• [Data for this exercise]
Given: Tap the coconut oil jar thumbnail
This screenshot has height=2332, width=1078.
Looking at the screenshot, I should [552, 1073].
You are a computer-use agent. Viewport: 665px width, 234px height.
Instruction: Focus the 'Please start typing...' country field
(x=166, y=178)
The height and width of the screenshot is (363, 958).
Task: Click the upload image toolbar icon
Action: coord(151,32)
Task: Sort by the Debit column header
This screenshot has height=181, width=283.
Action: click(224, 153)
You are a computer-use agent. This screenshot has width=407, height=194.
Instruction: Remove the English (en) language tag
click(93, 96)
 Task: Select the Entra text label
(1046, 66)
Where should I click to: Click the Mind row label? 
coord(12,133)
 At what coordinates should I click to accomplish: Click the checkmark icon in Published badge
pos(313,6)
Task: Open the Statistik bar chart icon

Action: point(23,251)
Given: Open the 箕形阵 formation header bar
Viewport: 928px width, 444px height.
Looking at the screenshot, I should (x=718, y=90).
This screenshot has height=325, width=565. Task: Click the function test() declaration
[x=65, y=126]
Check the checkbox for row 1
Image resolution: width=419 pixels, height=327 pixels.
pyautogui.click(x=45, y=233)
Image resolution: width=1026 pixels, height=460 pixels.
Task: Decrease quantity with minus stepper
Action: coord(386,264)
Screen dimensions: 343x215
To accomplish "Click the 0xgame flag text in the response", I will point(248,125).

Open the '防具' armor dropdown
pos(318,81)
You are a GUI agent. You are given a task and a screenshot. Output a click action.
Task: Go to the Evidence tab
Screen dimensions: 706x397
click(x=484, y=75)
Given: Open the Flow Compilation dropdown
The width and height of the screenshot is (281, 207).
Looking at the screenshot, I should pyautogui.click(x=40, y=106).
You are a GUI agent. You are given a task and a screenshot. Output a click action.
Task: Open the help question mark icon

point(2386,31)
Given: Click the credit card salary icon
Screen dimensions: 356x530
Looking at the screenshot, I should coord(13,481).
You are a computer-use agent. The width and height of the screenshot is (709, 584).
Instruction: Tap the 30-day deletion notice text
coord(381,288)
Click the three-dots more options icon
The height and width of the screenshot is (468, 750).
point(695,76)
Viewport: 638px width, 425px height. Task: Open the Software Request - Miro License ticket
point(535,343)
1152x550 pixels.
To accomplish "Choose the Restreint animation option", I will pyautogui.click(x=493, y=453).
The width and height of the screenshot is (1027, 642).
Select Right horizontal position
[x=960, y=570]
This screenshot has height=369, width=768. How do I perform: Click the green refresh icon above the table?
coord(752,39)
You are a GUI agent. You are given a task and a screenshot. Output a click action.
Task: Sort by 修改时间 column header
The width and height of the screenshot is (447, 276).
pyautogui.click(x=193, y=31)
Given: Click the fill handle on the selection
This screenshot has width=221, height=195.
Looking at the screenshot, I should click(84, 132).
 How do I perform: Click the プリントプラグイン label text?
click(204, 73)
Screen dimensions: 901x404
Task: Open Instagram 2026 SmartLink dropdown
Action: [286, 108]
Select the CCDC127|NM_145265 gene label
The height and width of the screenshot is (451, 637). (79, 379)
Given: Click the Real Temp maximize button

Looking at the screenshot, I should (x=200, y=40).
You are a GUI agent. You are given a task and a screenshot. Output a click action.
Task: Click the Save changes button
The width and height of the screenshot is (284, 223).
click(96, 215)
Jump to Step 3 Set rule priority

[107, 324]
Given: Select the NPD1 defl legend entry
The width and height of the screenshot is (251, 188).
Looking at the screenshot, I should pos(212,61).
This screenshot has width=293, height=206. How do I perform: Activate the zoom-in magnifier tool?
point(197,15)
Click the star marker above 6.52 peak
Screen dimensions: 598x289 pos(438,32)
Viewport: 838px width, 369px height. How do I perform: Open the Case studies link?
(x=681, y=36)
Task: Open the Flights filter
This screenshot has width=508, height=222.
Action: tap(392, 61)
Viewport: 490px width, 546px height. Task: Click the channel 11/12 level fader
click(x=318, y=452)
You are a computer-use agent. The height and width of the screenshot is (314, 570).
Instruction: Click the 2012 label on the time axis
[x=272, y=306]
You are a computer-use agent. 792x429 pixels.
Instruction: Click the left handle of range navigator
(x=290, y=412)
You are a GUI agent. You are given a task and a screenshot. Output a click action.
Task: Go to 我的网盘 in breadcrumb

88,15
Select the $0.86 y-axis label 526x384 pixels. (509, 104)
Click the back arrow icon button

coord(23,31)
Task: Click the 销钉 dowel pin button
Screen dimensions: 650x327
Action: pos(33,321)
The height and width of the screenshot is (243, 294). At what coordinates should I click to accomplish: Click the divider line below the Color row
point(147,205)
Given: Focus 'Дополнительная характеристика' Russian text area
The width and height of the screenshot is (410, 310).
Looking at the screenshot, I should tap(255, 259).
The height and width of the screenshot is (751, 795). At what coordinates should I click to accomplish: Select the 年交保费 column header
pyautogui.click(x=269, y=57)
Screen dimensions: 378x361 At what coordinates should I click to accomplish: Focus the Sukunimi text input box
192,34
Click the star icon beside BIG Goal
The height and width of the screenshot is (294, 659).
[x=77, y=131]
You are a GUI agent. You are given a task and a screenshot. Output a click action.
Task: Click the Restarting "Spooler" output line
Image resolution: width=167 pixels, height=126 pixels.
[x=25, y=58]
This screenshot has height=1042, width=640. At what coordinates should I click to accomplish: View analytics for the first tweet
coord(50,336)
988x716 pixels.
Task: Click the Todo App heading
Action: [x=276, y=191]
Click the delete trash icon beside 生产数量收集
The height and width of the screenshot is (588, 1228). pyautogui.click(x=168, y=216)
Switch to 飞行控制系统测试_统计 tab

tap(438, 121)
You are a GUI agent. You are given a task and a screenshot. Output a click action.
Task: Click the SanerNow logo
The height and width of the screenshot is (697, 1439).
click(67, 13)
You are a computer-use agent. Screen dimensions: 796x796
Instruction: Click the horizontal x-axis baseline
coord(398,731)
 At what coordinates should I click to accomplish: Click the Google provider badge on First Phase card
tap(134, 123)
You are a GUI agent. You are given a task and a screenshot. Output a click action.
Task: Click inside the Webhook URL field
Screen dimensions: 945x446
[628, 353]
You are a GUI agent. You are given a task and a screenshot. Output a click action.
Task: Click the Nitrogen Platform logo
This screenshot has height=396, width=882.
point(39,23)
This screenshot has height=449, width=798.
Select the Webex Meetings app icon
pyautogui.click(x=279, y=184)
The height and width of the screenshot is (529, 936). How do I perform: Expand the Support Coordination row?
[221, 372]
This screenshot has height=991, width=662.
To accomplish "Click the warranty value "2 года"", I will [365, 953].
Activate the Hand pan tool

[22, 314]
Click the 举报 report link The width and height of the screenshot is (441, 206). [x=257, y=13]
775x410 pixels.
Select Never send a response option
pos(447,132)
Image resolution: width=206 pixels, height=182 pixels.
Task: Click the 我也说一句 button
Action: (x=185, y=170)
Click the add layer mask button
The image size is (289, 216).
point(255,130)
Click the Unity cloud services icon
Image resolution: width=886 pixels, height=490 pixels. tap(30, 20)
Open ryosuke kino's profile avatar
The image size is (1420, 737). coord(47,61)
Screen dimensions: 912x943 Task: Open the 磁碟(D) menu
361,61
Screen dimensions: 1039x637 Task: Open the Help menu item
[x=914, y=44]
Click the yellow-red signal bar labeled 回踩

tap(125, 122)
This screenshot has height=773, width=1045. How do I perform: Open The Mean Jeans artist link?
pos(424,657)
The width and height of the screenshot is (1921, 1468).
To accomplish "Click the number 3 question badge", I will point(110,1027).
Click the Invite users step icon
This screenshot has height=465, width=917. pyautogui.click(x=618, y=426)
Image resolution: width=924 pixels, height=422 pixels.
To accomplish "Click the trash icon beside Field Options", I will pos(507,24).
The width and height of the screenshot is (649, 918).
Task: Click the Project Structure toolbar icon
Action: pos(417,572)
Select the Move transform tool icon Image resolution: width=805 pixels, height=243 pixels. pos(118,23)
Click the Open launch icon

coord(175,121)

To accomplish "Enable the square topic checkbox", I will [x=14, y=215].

• [Assignment] Take from the material above the lines running from the one with "The width and height of the screenshot is (1027, 642)." through the one with "Task: Click the Save changes button", and repeat them exactly, with nothing else.

• [Answer section]
The width and height of the screenshot is (1027, 642).
Select Right horizontal position
[x=960, y=570]
This screenshot has height=369, width=768. How do I perform: Click the green refresh icon above the table?
coord(752,39)
You are a GUI agent. You are given a task and a screenshot. Output a click action.
Task: Sort by 修改时间 column header
The width and height of the screenshot is (447, 276).
pyautogui.click(x=193, y=31)
Given: Click the fill handle on the selection
This screenshot has width=221, height=195.
Looking at the screenshot, I should click(84, 132).
 How do I perform: Click the プリントプラグイン label text?
click(204, 73)
Screen dimensions: 901x404
Task: Open Instagram 2026 SmartLink dropdown
Action: [286, 108]
Select the CCDC127|NM_145265 gene label
The height and width of the screenshot is (451, 637). (79, 379)
Given: Click the Real Temp maximize button

Looking at the screenshot, I should (x=200, y=40).
You are a GUI agent. You are given a task and a screenshot. Output a click action.
Task: Click the Save changes button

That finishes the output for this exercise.